┌─ Provided material
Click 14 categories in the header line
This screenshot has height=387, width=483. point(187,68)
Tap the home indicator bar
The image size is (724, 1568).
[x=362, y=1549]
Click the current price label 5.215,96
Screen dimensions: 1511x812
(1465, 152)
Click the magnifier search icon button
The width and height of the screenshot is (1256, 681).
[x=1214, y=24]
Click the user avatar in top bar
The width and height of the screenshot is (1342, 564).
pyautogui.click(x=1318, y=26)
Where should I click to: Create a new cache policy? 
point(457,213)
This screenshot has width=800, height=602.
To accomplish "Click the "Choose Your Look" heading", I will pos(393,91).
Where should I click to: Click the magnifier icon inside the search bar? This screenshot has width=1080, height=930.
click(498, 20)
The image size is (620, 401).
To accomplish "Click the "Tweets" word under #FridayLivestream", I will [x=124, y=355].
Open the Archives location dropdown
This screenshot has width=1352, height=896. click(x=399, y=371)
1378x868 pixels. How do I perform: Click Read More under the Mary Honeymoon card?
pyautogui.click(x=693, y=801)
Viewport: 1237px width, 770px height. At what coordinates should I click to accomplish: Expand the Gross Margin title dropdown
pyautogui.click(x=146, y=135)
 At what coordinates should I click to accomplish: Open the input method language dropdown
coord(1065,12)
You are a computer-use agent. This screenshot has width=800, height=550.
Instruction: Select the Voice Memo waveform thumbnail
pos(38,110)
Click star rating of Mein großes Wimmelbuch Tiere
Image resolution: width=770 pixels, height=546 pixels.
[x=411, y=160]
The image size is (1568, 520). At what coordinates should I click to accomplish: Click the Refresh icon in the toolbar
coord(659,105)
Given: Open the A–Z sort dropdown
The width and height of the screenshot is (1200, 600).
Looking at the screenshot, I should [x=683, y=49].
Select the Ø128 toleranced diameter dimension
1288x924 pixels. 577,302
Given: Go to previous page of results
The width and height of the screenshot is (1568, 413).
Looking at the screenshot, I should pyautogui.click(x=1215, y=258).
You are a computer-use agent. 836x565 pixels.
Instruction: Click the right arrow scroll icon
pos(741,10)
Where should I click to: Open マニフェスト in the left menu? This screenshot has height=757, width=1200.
└─
Reproduce the lines of the listing above unchanged, starting at the line that contains "You are a computer-use agent. 836x565 pixels." and ending at the last line of the listing.

Full answer:
You are a computer-use agent. 836x565 pixels.
Instruction: Click the right arrow scroll icon
pos(741,10)
Where should I click to: Open マニフェスト in the left menu? This screenshot has height=757, width=1200.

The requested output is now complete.